High-risk breast lesions are biopsy-diagnosed lesions that carry an increased risk of developing into cancer. Because of that risk, surgical removal is often the preferred treatment option. However, many high-risk lesions do not pose an immediate threat to the patient’s life and can be safely monitored with follow-up imaging, sparing patients the costs and complications associated with surgery.
“There are different types of high-risk lesions,” said study author and radiologist Manisha Bahl, MD, MPH, from Massachusetts General Hospital (MGH) and Harvard Medical School, both in Boston. “Most institutions recommend surgical excision for high-risk lesions such as atypical ductal hyperplasia, for which the risk of upgrade to cancer is about 20 percent. For other types of high-risk lesions, the risk of upgrade varies quite a bit in the literature, and patient management, including the decision about whether to remove or survey the lesion, varies across practices.”
Dr. Bahl and colleagues at MGH studied the use of a machine learning tool to identify high-risk lesions that are at low risk for upgrade to cancer. The study resulted from a close collaboration between researchers at the Massachusetts Institute of Technology’s (MIT) Computer Science and Artificial Intelligence Laboratory in Cambridge, Mass., and breast imaging experts at MGH.
“Because diagnostic tools are inexact, there is an understandable tendency for doctors to over-screen for breast cancer,” says coauthor Regina Barzilay, PhD, the Delta Electronics Professor of Electrical Engineering and Computer Science at MIT. “When there’s this much uncertainty in data, machine learning is exactly the tool that we need to improve detection and prevent over-treatment.”
Machine learning is a type of artificial intelligence in which a model automatically learns and improves based on previous experiences. The model developed by researchers analyzed traditional risk factors such as patient age and lesion histology, along with several unique features, including words that appear in the text from the biopsy pathology report. The researchers trained the model on a group of patients with biopsy-proven high-risk lesions who had surgery or at least two-year imaging follow-up.
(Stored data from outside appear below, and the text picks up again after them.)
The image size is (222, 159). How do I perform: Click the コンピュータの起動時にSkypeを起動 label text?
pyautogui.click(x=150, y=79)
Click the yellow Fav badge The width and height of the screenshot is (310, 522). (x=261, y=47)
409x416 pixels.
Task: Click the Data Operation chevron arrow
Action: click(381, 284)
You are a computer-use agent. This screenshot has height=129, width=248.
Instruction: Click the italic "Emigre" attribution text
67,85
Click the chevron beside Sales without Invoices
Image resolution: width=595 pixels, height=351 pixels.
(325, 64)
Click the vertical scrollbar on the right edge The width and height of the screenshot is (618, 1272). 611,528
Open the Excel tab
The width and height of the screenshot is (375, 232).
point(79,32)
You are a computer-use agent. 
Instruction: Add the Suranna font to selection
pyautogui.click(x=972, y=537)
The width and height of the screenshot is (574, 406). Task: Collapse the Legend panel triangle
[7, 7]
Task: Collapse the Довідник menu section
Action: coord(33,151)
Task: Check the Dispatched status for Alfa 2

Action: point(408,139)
Of the 1,006 high-risk lesions identified, 115, or 11 percent, were upgraded to cancer.
After training the machine learning model on two-thirds of the high-risk lesions, the researchers tested it on the remaining 335 lesions. The model correctly predicted 37 of the 38 lesions, or 97%, that were upgraded to cancer. The researchers also found that use of the model would have helped avoid almost one-third of benign surgeries.
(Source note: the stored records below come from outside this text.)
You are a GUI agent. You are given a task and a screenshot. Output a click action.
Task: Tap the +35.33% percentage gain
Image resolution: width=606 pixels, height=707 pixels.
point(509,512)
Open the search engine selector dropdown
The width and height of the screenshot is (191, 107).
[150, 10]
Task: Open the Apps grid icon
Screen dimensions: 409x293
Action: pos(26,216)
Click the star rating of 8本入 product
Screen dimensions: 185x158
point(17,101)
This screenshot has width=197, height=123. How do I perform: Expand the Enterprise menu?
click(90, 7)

The machine-learning model identified the terms “severely” and “severely atypical” in the text of the pathology reports as associated with a greater risk of upgrade to cancer.
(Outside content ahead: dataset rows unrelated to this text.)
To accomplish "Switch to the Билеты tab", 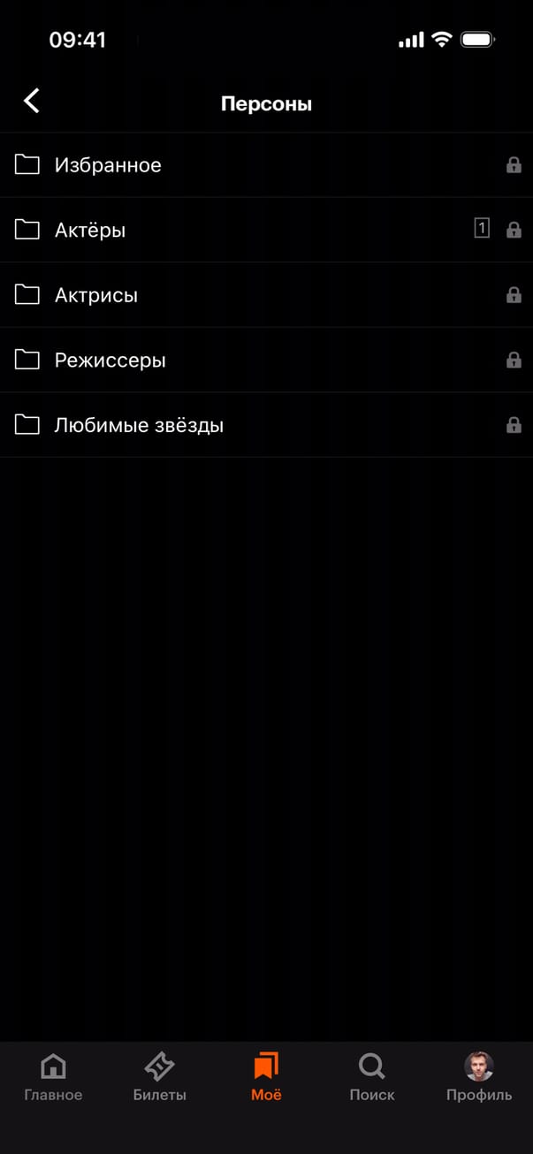I will click(x=160, y=1077).
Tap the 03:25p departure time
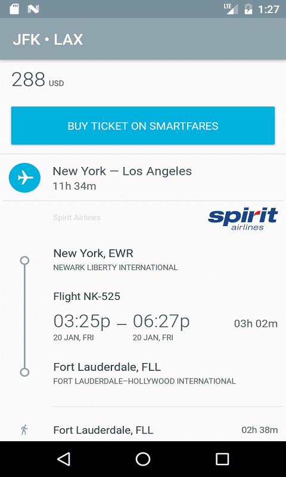 [82, 321]

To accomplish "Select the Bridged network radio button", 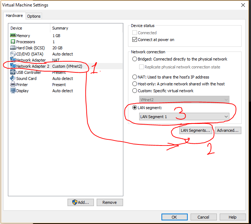I will (134, 59).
“Our study provides ‘proof of concept’ that machine learning can not only decrease unnecessary surgery by nearly one-third in this specific patient population, but also can support more targeted, personalized approaches to patient care,” says the paper’s senior author, Constance Lehman, MD, PhD, professor at Harvard Medical School and Director of Breast Imaging at MGH.
“Our goal is to apply the tool in clinical settings to help make more informed decisions as to which patients will be surveilled and which will go on to surgery,” Bahl adds. “I believe we can capitalize on machine learning to inform clinical decision making and ultimately improve patient care.”